:: Dataset entries ::
++++++++

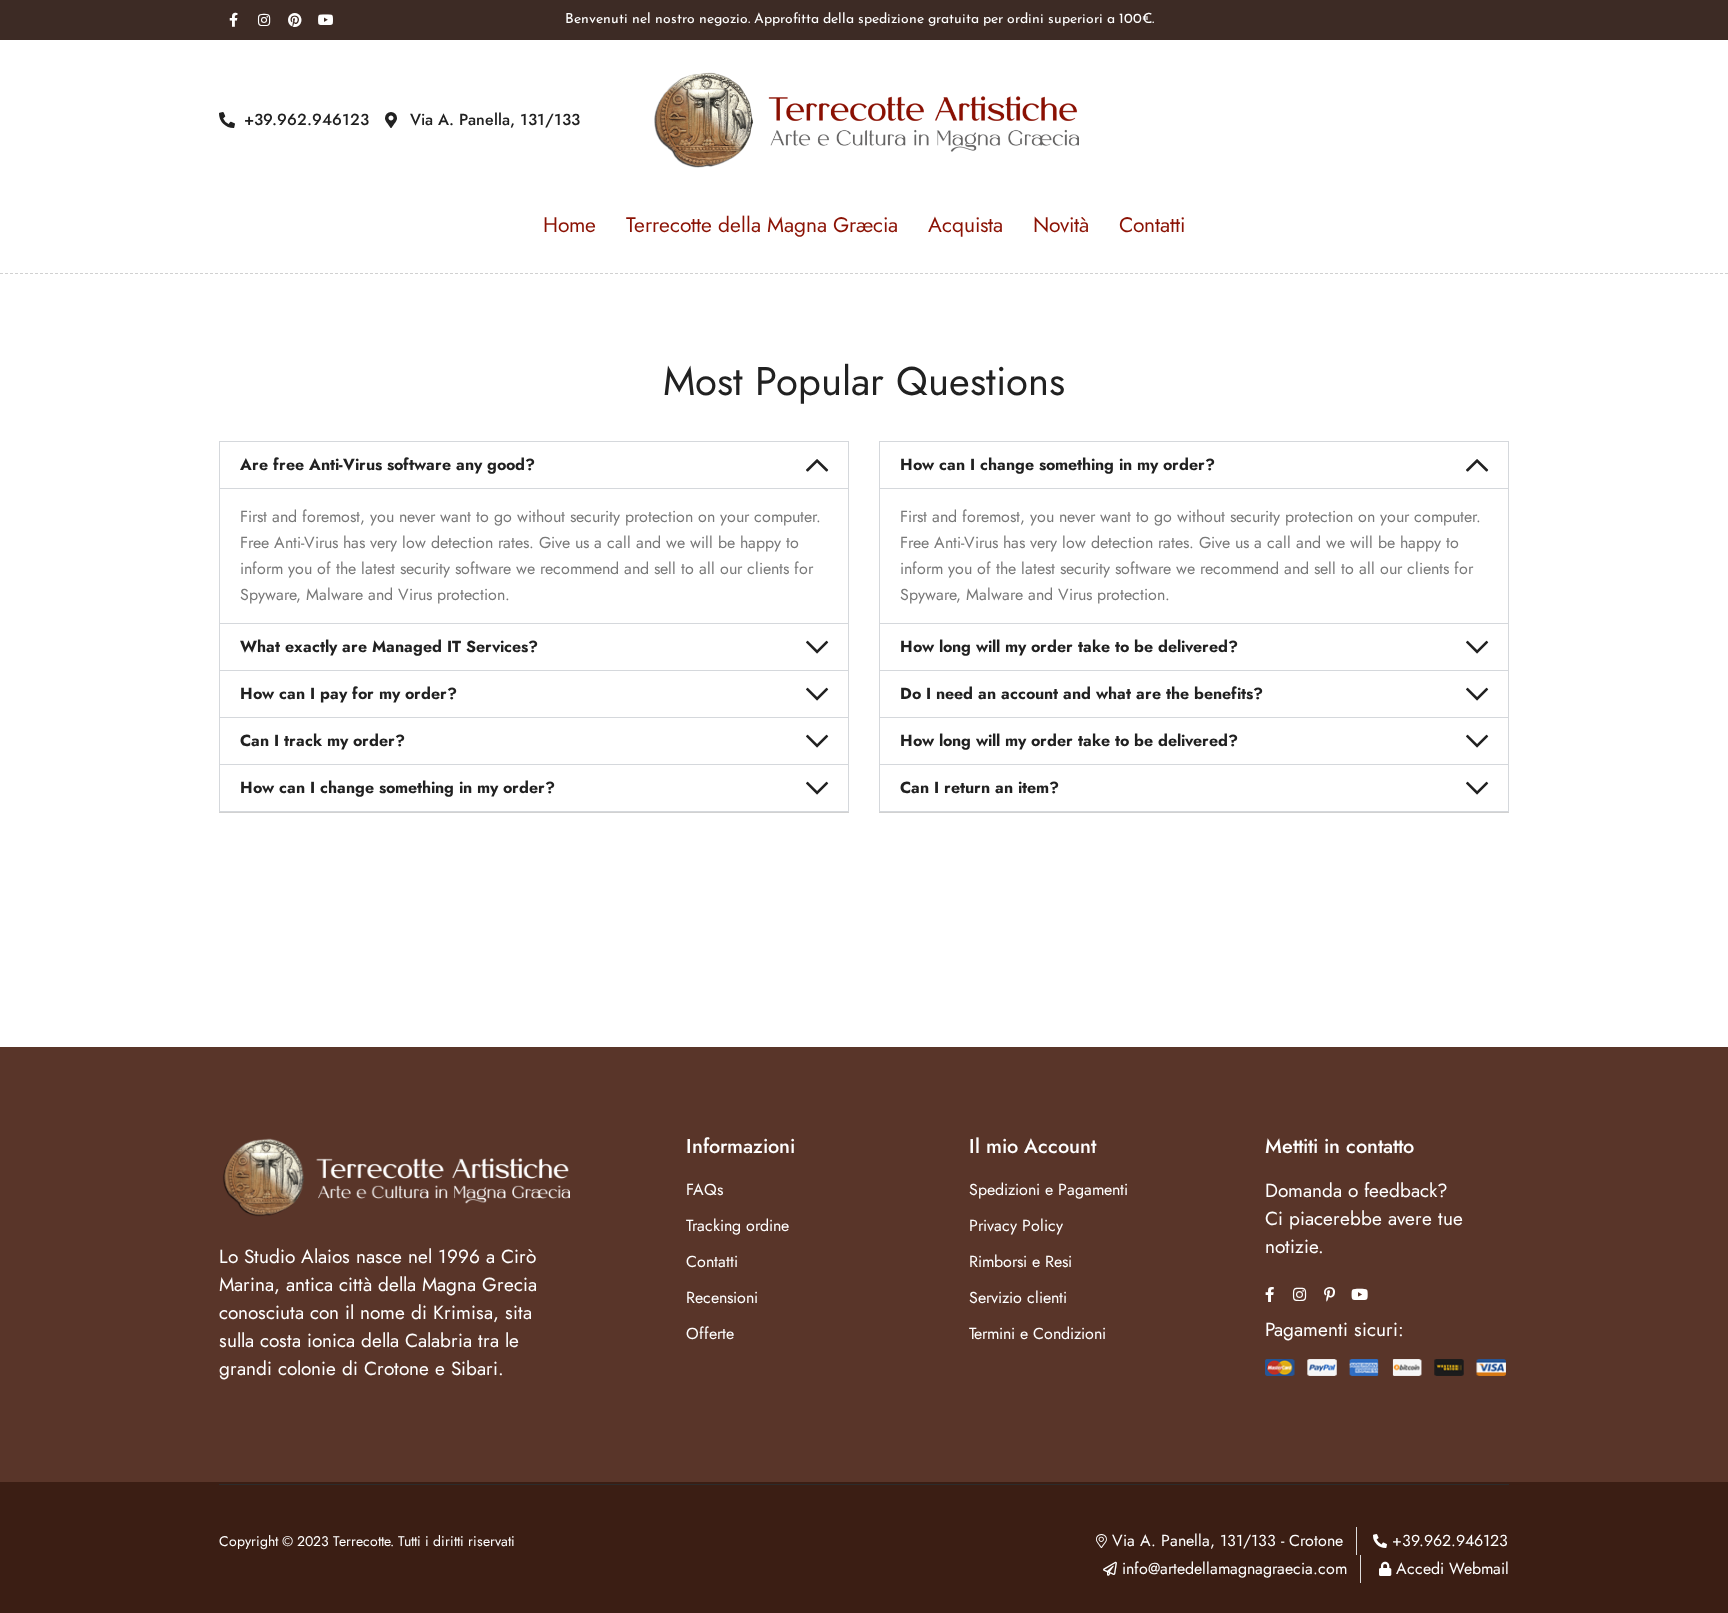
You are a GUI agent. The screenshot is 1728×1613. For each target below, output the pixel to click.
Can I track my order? (322, 740)
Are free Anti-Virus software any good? (387, 464)
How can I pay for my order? (348, 693)
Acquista (965, 225)
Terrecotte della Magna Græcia (762, 225)
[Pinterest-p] (1330, 1295)
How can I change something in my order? (397, 787)
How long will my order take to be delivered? (1069, 646)
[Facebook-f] (233, 20)
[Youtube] (326, 20)
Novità (1061, 225)
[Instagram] (264, 20)
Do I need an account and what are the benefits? (1081, 693)
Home (569, 225)
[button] (534, 465)
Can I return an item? (979, 787)
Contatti (1152, 225)
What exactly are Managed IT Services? (389, 646)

++++++++

:: Work task ::
Set every record down verbatim. No pictures belong in the copy.

:: Finished task ::
You are a GUI agent. The screenshot is 1728×1613. For each target below, output the pixel to click.
Can I track my order? (322, 740)
Are free Anti-Virus software any good? (387, 464)
How can I pay for my order? (348, 693)
Acquista (965, 225)
Terrecotte della Magna Græcia (762, 225)
[Pinterest-p] (1330, 1295)
How can I change something in my order? (397, 787)
How long will my order take to be delivered? (1069, 646)
[Facebook-f] (233, 20)
[Youtube] (326, 20)
Novità (1061, 225)
[Instagram] (264, 20)
Do I need an account and what are the benefits? (1081, 693)
Home (569, 225)
[button] (534, 465)
Can I return an item? (979, 787)
Contatti (1152, 225)
What exactly are Managed IT Services? (389, 646)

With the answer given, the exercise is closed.